A Sudden Light revolves around a 14 year old boy named Trevor Riddell, who sluggishly trails along with his father, Jones, to Seattle whilst his mother returns to England. What awaits them in Seattle is a terribly decrepit mansion. Riddell House. Former home of the wealthy Elijah Riddell, head of the Riddell Timber company, which now serves as the dwelling place of his descendants. Early on, Trevor faintly detests living where his father spent his childhood.
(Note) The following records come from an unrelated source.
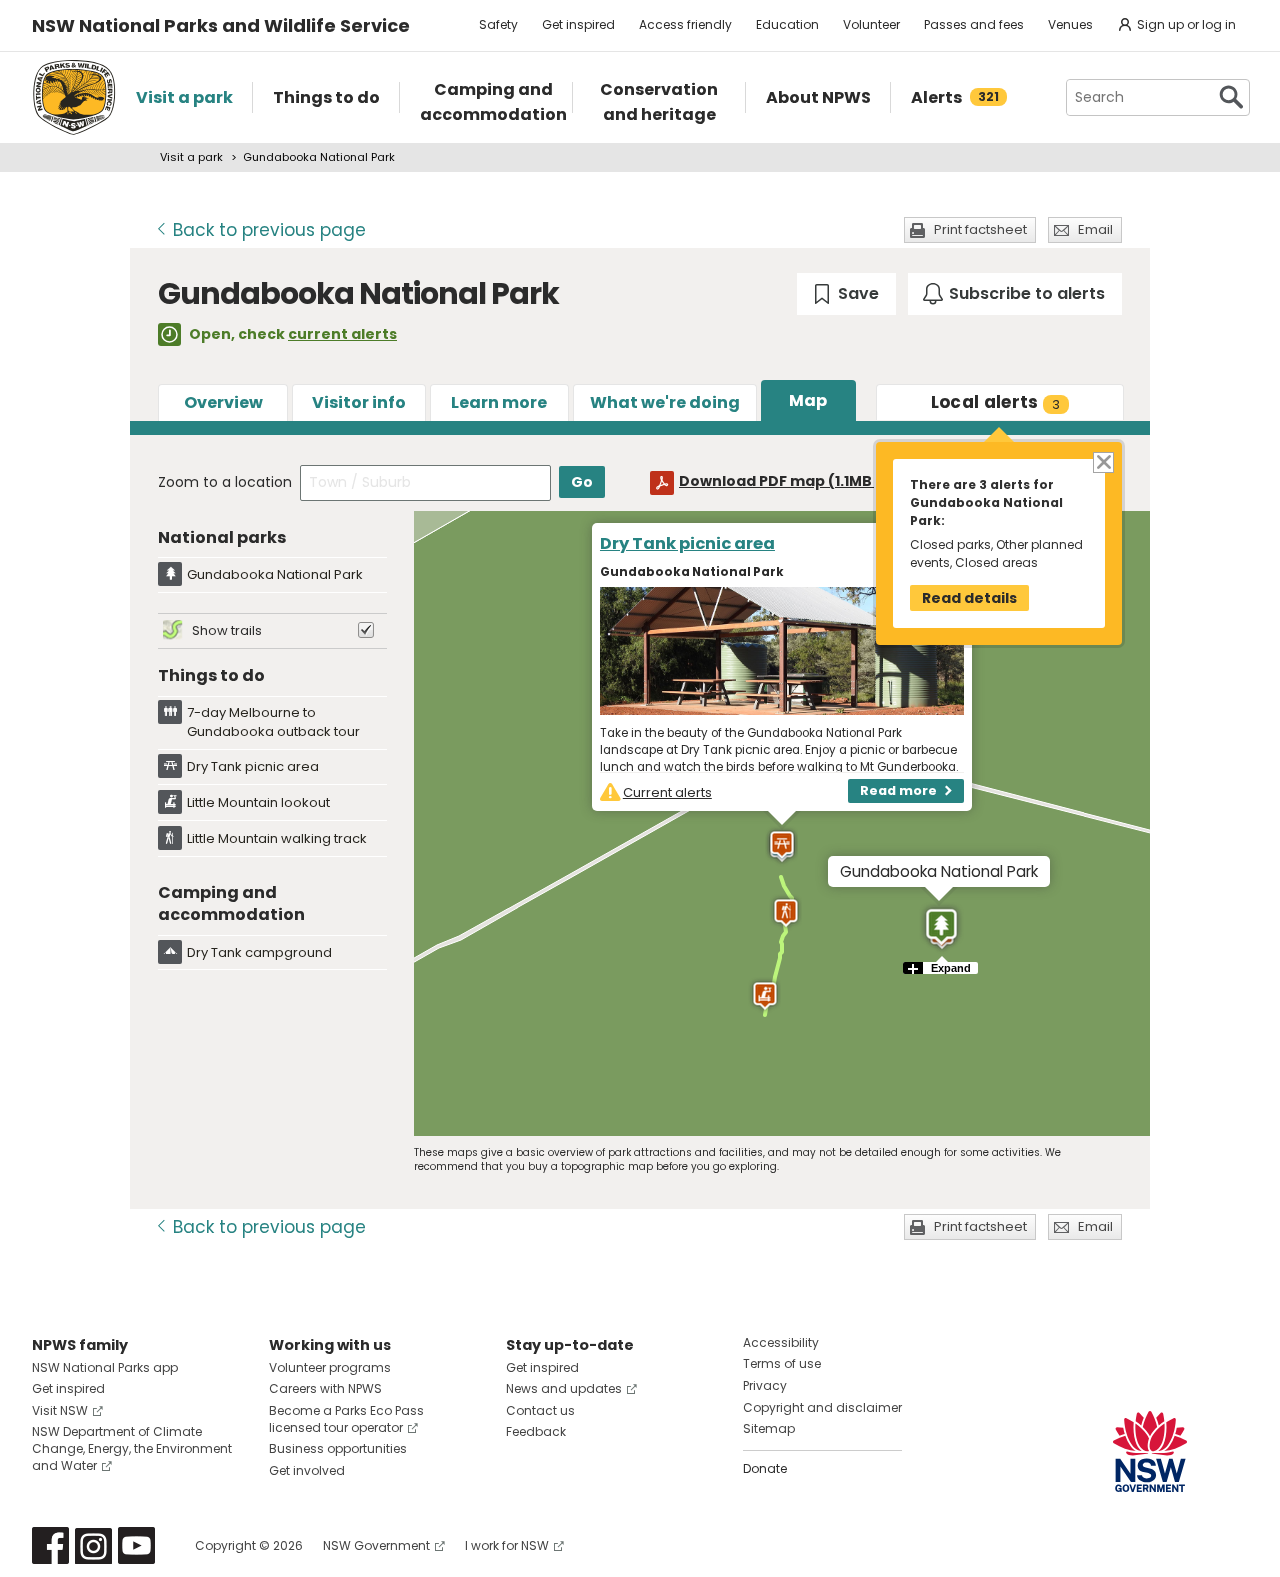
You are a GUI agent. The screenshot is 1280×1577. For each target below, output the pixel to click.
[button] (941, 928)
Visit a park (191, 157)
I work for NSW (507, 1545)
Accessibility (781, 1342)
What he would like more than anything is the reunion of his currently separated parents, but what we want is not always what we get. Trevor becomes entangled with every complication that could be thrown his way, all while in the company of his demented Grandpa Samuel and perfect Aunt Serena. Jones and Serena see Riddell House as an opportunity. To them, there is only one option: sell the house and property for developmental “McMansions” and send Grandpa Samuel to an elderly living facility. Trevor soon discovers that developing the land is not what his forefathers had in mind.
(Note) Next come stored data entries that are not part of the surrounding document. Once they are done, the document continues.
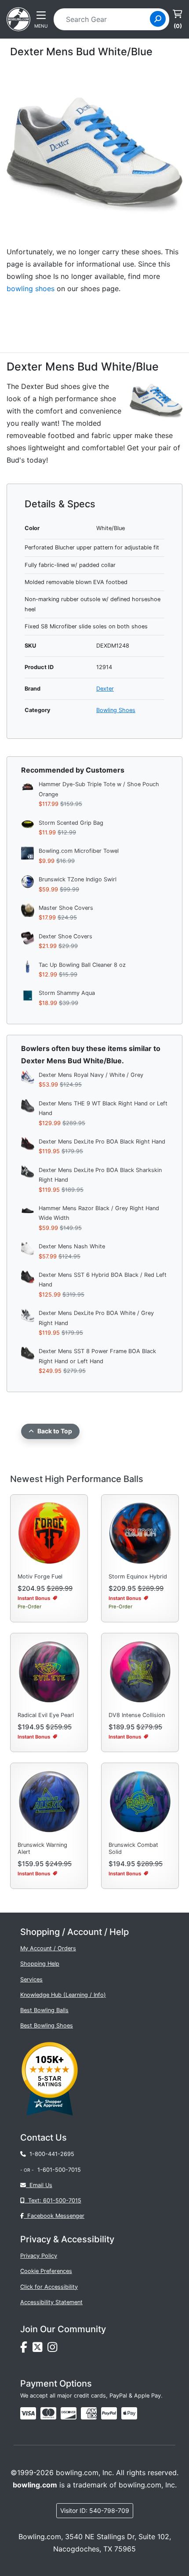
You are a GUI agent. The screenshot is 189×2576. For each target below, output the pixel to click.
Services (31, 1979)
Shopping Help (39, 1963)
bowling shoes (31, 288)
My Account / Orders (48, 1948)
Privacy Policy (38, 2255)
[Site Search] (158, 19)
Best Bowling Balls (44, 2010)
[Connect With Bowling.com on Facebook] (26, 2349)
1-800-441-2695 (50, 2154)
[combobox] (105, 19)
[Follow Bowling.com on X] (40, 2349)
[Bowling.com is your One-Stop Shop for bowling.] (18, 18)
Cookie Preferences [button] (46, 2271)
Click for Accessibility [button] (49, 2287)
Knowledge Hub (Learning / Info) (63, 1995)
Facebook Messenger (54, 2216)
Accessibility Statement (51, 2302)
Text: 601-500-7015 (53, 2200)
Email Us (39, 2185)
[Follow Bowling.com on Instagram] (54, 2349)
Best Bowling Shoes (46, 2025)
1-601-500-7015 (59, 2169)
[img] (109, 2413)
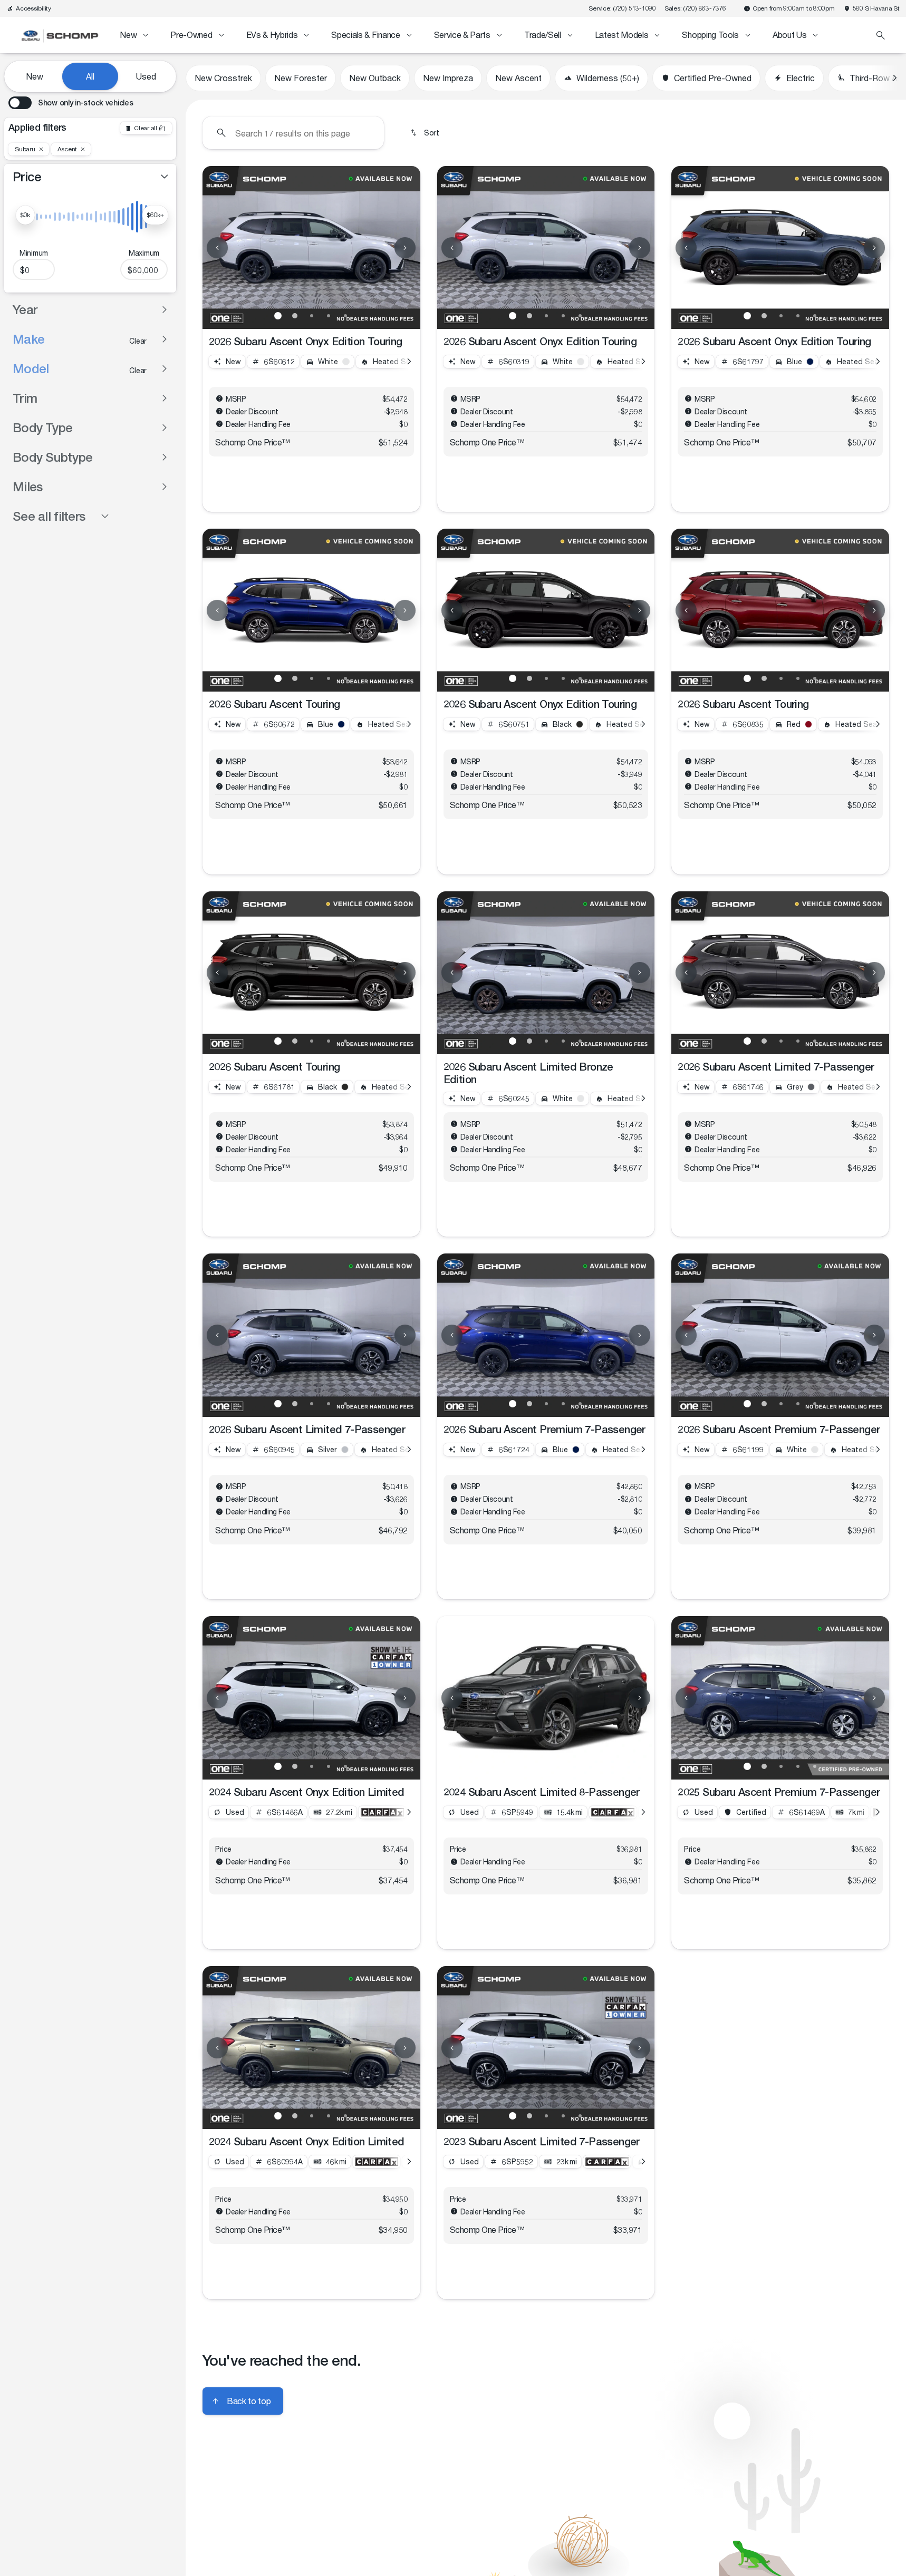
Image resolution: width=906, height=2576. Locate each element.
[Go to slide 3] (311, 315)
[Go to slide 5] (345, 315)
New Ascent (518, 78)
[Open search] (880, 35)
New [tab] (34, 76)
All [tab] (90, 76)
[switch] (70, 102)
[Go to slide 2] (294, 315)
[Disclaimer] (219, 398)
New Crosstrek (223, 78)
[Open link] (382, 1812)
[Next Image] (405, 247)
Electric (800, 78)
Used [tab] (146, 76)
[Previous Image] (217, 247)
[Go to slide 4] (328, 315)
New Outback (375, 78)
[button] (219, 247)
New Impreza (448, 78)
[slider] (25, 215)
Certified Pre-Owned (712, 78)
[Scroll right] (894, 78)
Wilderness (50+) (607, 78)
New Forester (300, 78)
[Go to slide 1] (278, 315)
On his path to do the “right thing” – Trevor uncovers more than he bargained for. Secrets. Lies. Scandal. Ghosts. In a world where everything is connected, Trevor must determine whether the present will corrupt the past, and what can be done to ensure his family's future.
I'm going to try to explain my feelings for this novel in a calm, spoiler free manner. I thought A Sudden Light was engaging, touching, and crafted beautifully. Books that evoke raw emotions are hard to come by for me, so once I neared the end, I was surprised that tears were welling up in my eyes. What I love the most is that Garth Stein included every relationship there is. Familial relationships. Romantic relationships. Friendships. All around “-ships.”
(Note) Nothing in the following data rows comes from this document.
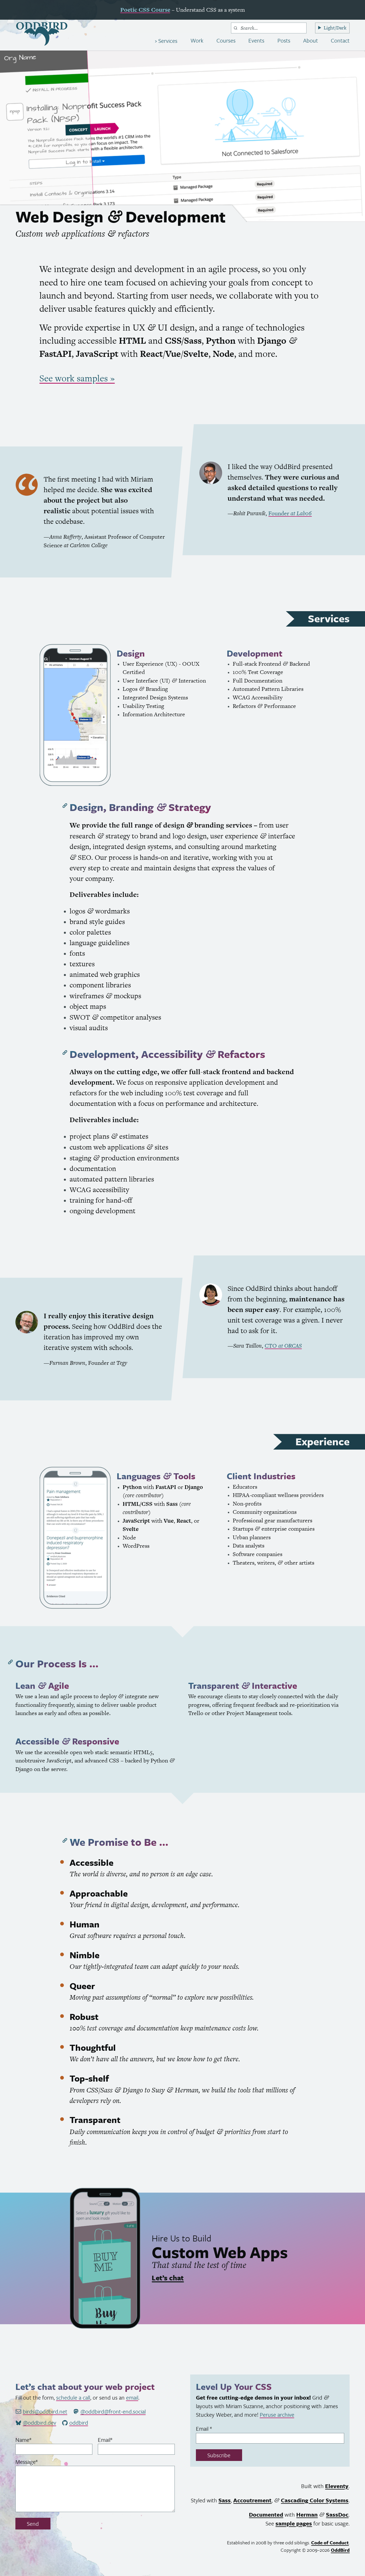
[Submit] (235, 28)
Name (33, 2440)
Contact (340, 40)
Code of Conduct (330, 2542)
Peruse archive (277, 2414)
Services (167, 41)
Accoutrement (252, 2500)
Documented (266, 2514)
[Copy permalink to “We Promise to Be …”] (65, 1840)
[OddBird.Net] (41, 34)
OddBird (340, 2549)
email (132, 2397)
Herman (307, 2514)
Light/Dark (335, 27)
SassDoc (337, 2514)
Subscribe (218, 2455)
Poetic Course (145, 10)
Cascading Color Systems (314, 2500)
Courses (226, 40)
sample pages (293, 2523)
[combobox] (269, 28)
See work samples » (77, 378)
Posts (283, 40)
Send (33, 2523)
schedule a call (73, 2397)
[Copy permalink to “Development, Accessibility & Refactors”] (65, 1052)
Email (115, 2440)
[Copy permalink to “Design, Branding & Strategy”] (65, 805)
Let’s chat (168, 2278)
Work (196, 40)
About (310, 40)
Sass (224, 2500)
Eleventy (336, 2486)
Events (256, 40)
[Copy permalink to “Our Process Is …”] (10, 1662)
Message (36, 2462)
The family dynamic and dichotomy was on point. I'm glad that I've been reading more family oriented stories as opposed to romantically driven ones. Let me tell you, four hundred something pages is not a lot of time to develop as many characters as Stein did, but he managed. Everyone was so formed. Trevor grew in his relationship with his father. His father even grew with his own dad, Grandpa Samuel. We saw the bond form between Ben and Harry as well as Ben and Elijah. Then there was Serena, who I thought was sketch from day one. I'll leave it at that.
Trevor was a strong narrator. I'm pleased that Stein made his character on the younger side but kept him well spoken and up to pace with the older family members. While it is mostly viewed as regular literary fiction, there were paranormal aspects. I personally think the ghostly elements added to the narrative, specifically the first half of the book. Continuing through A Sudden Light, I can confidently say that the second half is better than the first. Suddenly (watch out, it's getting punny), a new light shone down, and the speed increased drastically.
I hate diary entries. Sometimes, rarely, they make the plot more interesting. In this case, they killed me. I don't mind one or two, but when there are more than five, it's a problem. Actually, let me rephrase that. It's only a problem when they're boring. But it definitely had everything to do with the wording of the entries. On the other hand, the language was meant to reflect that of the early 1900s in the diary sections, so I hereby cut Garth Stein some slack.
I can't say much more without revealing spoilers, so I'll conclude with the following 1) This book is breathtakingly beautiful 2) Garth Stein is the homie because we both live in Washington 3) Another reason Garth Stein is the homie is because this story takes place in Seattle and I love Seattle.
Furthermore, I need to read the rest of his books.